● **DATA FOR THIS TASK**

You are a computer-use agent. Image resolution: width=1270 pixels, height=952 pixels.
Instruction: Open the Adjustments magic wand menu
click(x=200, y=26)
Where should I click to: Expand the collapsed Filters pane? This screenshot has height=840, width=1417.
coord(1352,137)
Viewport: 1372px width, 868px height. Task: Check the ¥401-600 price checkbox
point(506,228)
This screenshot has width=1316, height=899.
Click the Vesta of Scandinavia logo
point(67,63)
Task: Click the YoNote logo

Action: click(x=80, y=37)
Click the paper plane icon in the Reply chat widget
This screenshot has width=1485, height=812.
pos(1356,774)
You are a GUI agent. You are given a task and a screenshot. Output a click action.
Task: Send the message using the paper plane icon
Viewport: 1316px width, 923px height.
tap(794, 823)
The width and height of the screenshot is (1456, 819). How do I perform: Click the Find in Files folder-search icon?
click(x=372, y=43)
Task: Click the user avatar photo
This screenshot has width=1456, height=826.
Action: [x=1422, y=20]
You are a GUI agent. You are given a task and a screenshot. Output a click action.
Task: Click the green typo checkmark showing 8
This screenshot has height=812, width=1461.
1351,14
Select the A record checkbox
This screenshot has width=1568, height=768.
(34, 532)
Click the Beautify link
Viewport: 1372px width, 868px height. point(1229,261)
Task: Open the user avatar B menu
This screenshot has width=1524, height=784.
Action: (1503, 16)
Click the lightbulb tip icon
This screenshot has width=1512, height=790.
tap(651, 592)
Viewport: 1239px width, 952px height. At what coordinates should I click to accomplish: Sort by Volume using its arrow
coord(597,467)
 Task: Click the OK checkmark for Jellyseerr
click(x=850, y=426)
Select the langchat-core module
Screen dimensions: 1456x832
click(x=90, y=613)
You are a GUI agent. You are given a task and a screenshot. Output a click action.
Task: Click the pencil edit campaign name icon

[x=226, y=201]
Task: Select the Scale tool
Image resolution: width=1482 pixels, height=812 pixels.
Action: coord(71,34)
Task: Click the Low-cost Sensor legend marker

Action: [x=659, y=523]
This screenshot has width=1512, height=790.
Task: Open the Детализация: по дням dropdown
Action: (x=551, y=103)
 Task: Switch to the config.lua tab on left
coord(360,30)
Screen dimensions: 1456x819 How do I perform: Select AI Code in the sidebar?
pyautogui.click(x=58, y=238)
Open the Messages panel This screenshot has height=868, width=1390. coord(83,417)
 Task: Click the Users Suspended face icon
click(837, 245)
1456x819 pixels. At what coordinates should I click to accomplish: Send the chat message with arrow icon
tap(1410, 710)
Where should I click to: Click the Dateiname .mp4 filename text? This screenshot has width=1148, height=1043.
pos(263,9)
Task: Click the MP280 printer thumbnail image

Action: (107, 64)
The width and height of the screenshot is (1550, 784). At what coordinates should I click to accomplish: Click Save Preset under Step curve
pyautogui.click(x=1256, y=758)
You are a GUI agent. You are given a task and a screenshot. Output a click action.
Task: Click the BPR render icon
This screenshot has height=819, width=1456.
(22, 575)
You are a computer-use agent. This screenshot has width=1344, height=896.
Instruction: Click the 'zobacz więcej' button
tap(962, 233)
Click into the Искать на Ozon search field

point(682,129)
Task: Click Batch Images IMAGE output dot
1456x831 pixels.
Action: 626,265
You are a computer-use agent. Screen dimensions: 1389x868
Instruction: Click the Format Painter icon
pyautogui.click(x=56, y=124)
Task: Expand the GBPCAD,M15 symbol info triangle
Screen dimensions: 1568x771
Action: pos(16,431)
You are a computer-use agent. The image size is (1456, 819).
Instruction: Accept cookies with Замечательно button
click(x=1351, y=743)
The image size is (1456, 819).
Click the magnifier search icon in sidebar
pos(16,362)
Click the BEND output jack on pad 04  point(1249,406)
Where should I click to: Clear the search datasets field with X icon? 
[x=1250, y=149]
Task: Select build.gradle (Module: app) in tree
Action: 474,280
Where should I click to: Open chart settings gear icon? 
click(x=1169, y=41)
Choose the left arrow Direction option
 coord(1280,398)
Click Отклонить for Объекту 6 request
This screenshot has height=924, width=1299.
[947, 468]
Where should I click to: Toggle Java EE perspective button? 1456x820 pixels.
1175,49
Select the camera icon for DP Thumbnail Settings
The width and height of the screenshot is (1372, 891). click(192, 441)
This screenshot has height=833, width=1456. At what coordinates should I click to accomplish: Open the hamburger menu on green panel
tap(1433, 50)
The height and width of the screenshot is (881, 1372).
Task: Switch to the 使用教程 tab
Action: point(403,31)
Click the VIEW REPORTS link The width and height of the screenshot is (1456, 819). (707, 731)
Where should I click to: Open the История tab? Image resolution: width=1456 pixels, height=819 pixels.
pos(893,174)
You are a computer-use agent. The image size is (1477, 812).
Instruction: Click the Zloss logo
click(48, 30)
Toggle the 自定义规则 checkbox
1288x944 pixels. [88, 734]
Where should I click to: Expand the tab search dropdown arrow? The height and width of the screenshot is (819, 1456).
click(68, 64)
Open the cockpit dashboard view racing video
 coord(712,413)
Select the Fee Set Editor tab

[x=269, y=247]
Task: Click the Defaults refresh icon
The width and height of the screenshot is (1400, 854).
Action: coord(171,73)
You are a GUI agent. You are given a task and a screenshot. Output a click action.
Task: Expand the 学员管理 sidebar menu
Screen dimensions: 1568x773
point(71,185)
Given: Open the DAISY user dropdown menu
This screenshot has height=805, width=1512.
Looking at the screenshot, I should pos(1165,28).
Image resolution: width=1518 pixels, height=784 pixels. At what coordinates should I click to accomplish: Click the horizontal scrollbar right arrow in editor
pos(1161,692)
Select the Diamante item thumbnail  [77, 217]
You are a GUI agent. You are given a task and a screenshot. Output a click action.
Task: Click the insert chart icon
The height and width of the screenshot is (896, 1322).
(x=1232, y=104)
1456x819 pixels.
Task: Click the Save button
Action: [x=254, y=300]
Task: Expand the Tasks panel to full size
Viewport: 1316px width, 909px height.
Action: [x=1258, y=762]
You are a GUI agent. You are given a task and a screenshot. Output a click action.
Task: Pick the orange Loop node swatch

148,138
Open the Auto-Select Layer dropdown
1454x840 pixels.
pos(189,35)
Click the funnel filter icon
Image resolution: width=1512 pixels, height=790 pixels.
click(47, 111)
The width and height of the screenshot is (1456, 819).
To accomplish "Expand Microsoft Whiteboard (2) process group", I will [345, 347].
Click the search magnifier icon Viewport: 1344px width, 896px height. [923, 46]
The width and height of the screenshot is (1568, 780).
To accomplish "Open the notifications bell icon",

● **DIRECTIONS**
In the entries above, one line contains "Instruction: Click the 'zobacz więcej' button" and another contains "You are a computer-use agent. The image size is (1456, 819).". Reproduce exactly those two lines and the lines between them, nothing else.

● **SOLVED EXERCISE**
Instruction: Click the 'zobacz więcej' button
tap(962, 233)
Click into the Искать на Ozon search field

point(682,129)
Task: Click Batch Images IMAGE output dot
1456x831 pixels.
Action: 626,265
You are a computer-use agent. Screen dimensions: 1389x868
Instruction: Click the Format Painter icon
pyautogui.click(x=56, y=124)
Task: Expand the GBPCAD,M15 symbol info triangle
Screen dimensions: 1568x771
Action: pos(16,431)
You are a computer-use agent. The image size is (1456, 819).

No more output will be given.